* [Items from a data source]
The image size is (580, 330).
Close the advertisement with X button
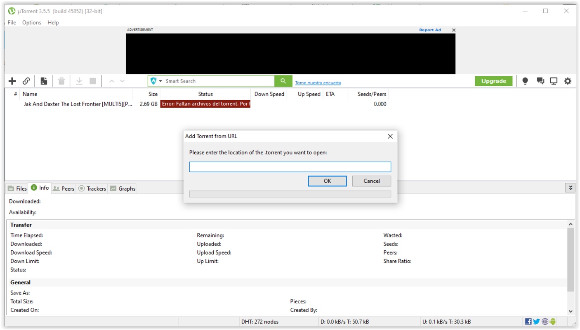[x=454, y=30]
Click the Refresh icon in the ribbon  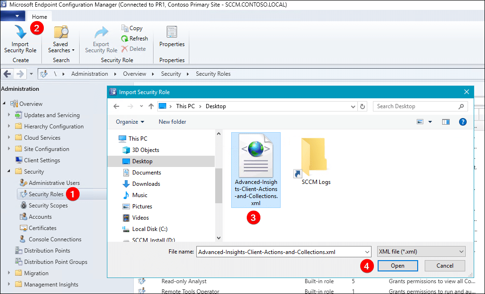pos(125,39)
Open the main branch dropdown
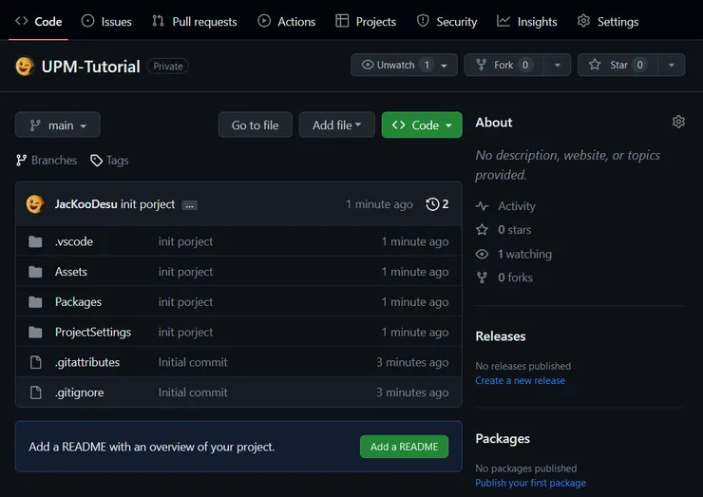This screenshot has height=497, width=703. click(57, 125)
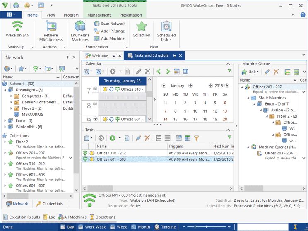The width and height of the screenshot is (308, 231).
Task: Click the filter funnel icon in Tasks toolbar
Action: pyautogui.click(x=197, y=138)
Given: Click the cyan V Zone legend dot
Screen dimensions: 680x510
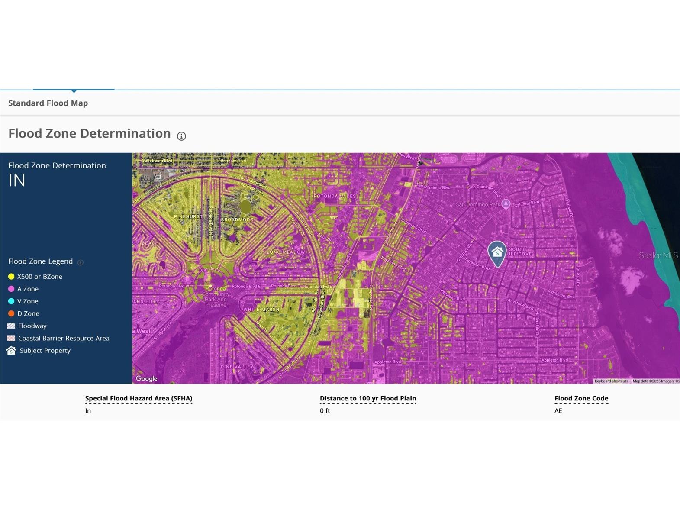Looking at the screenshot, I should (x=11, y=301).
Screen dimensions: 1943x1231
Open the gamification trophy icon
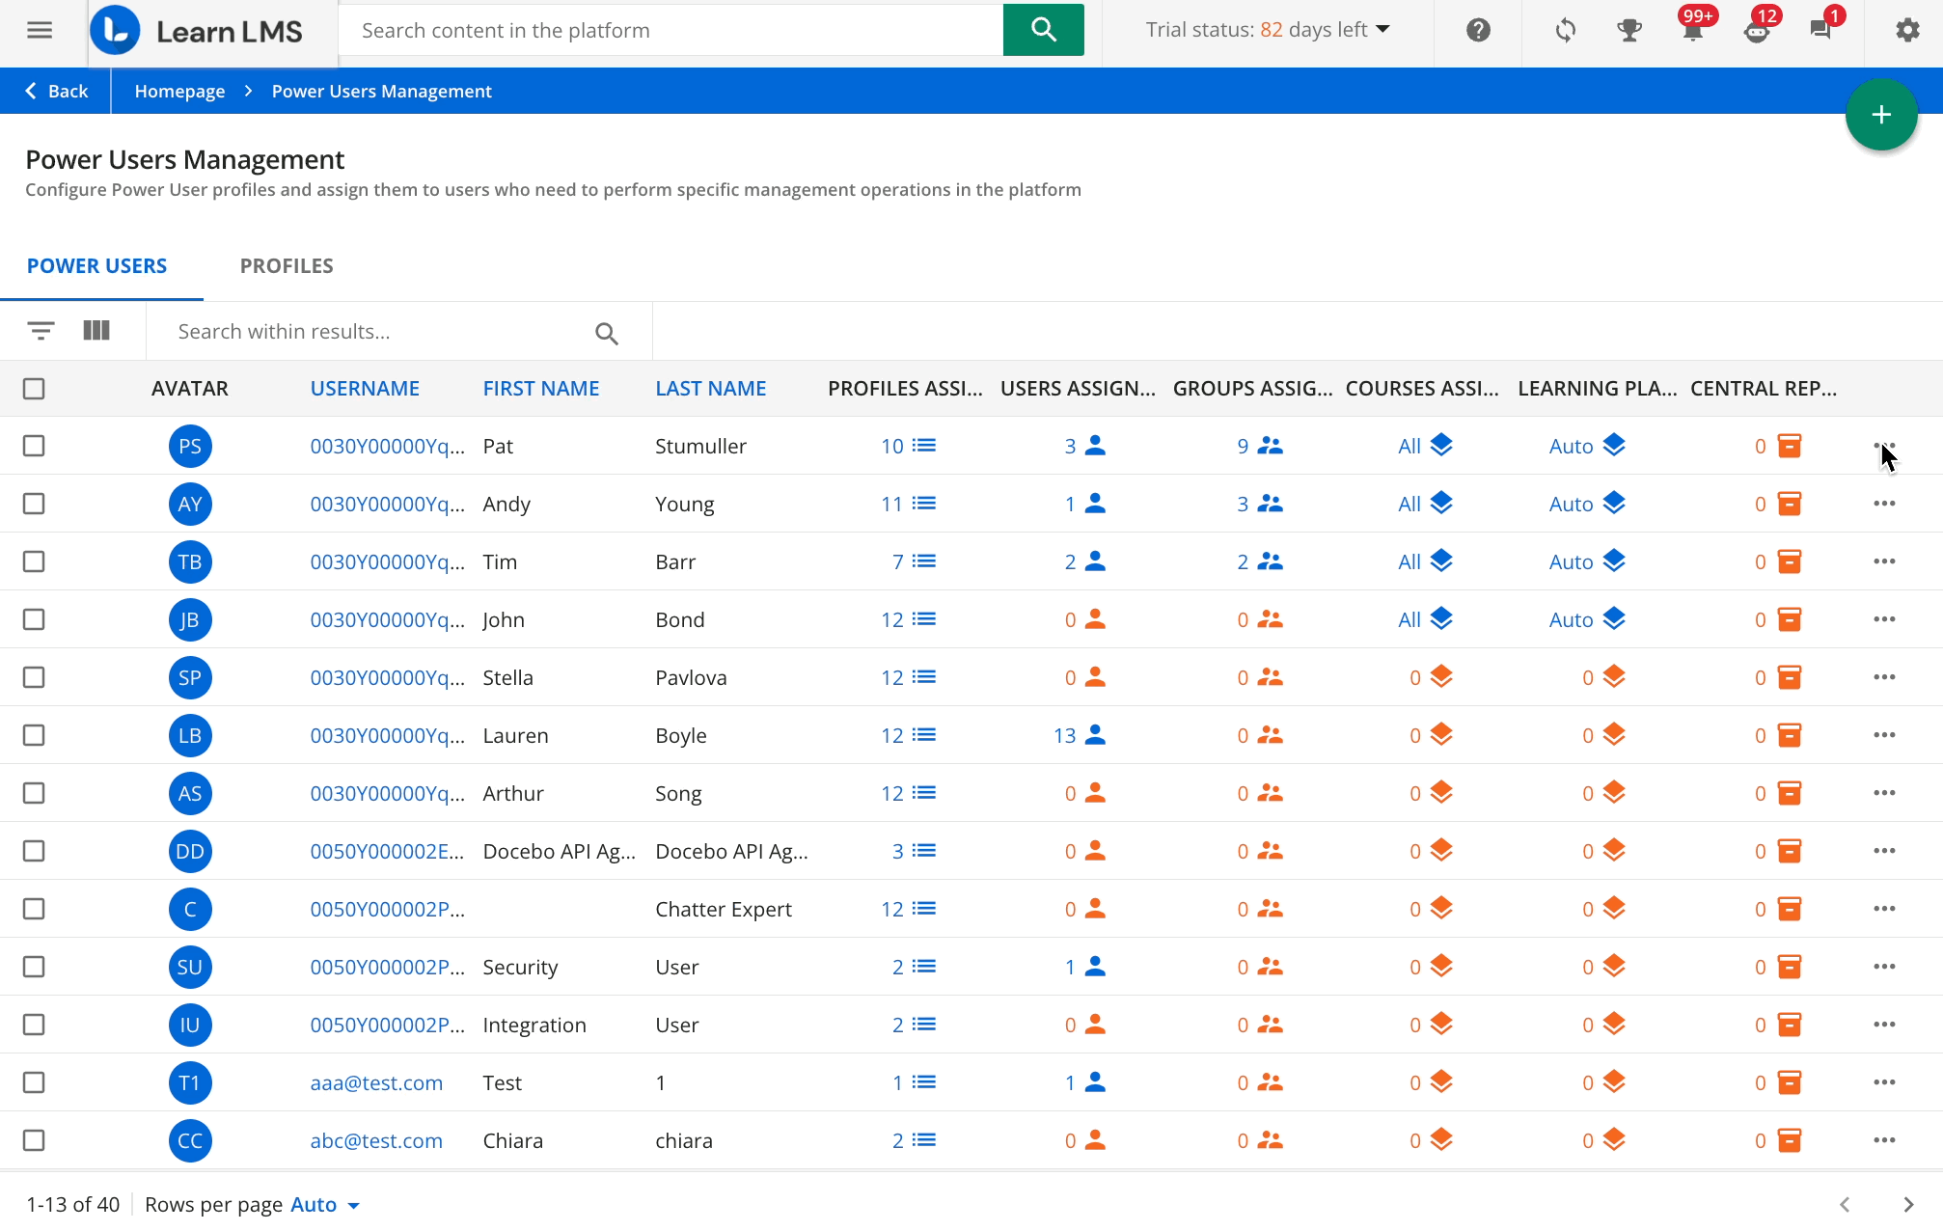pyautogui.click(x=1629, y=30)
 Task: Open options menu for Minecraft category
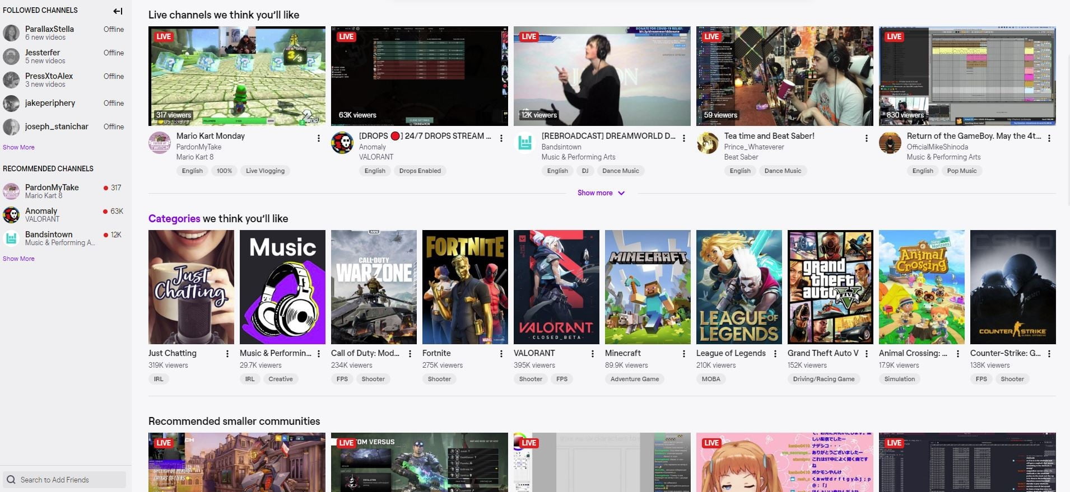click(x=684, y=354)
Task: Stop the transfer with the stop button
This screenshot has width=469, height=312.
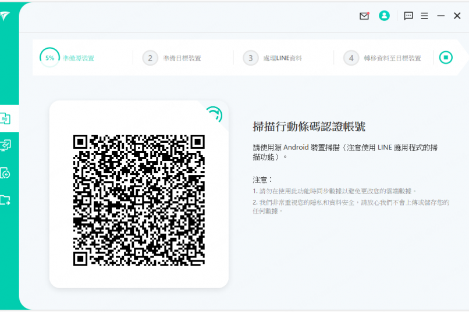Action: click(x=446, y=58)
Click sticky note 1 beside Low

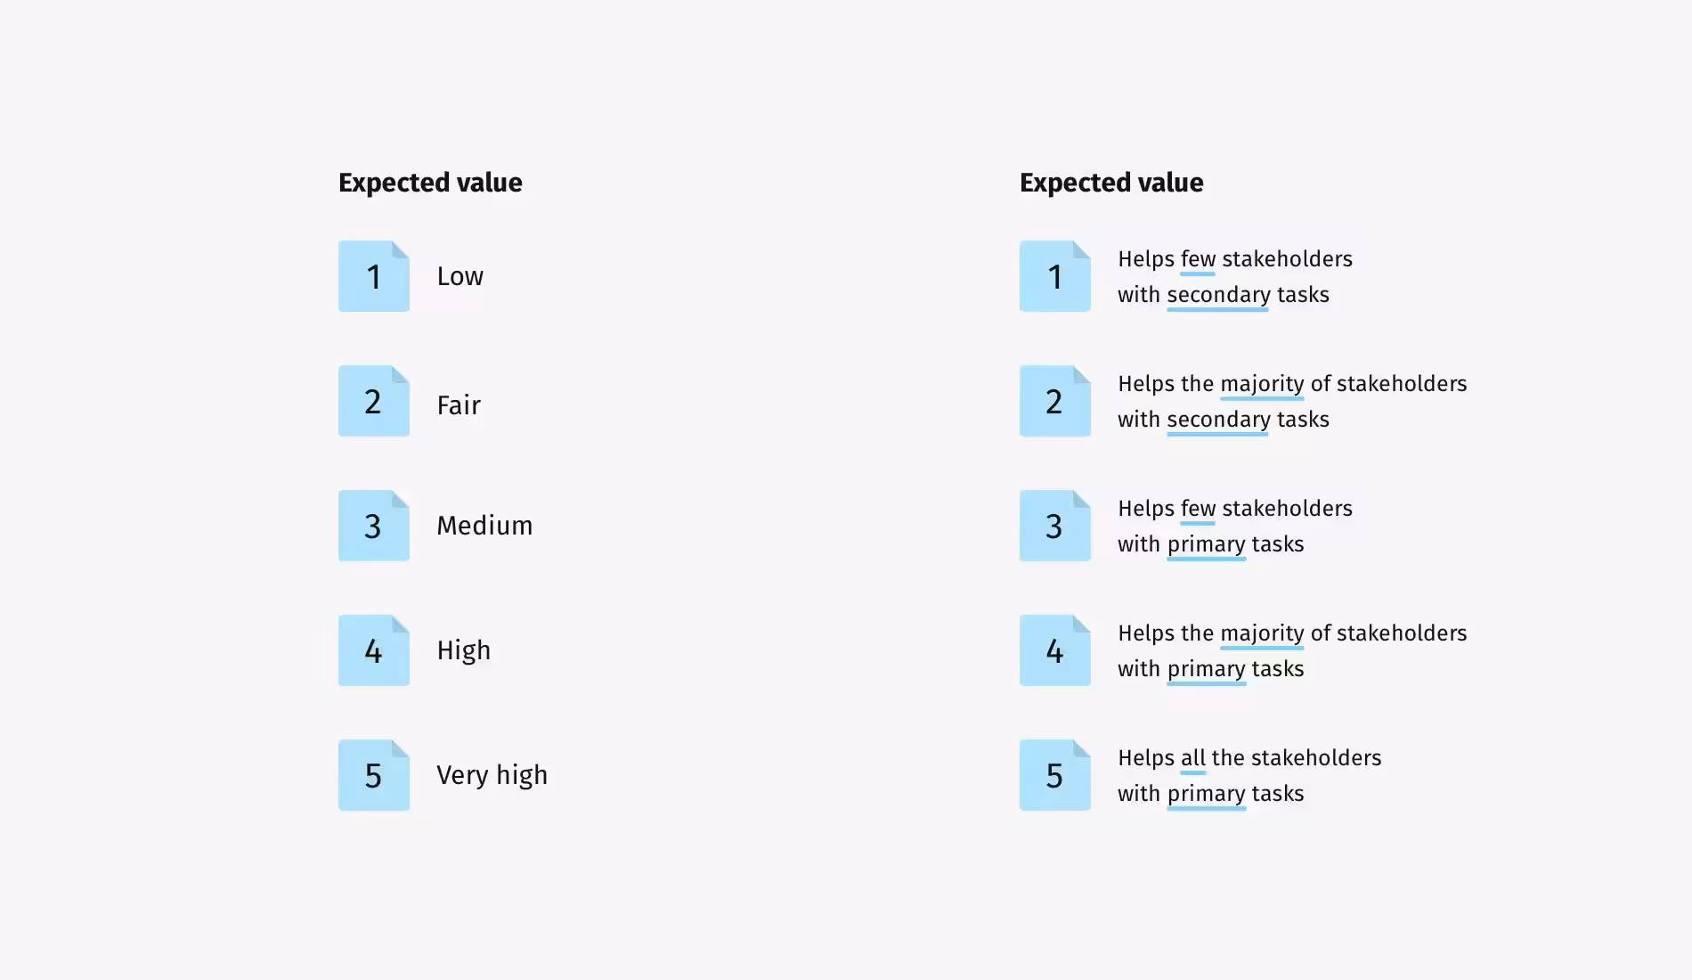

* [AIM] Please rewrite the items from the line with "Screen dimensions: 1943x1231" through the end of the items, substituting "medal" for "trophy" and keeping everything else unchanged. Leave the pictures out.

* [RESULT BELOW]
Screen dimensions: 1943x1231
Open the gamification medal icon
pyautogui.click(x=1629, y=30)
 Task: Open options menu for Minecraft category
click(x=684, y=354)
Task: Stop the transfer with the stop button
This screenshot has width=469, height=312.
Action: click(x=446, y=58)
Click sticky note 1 beside Low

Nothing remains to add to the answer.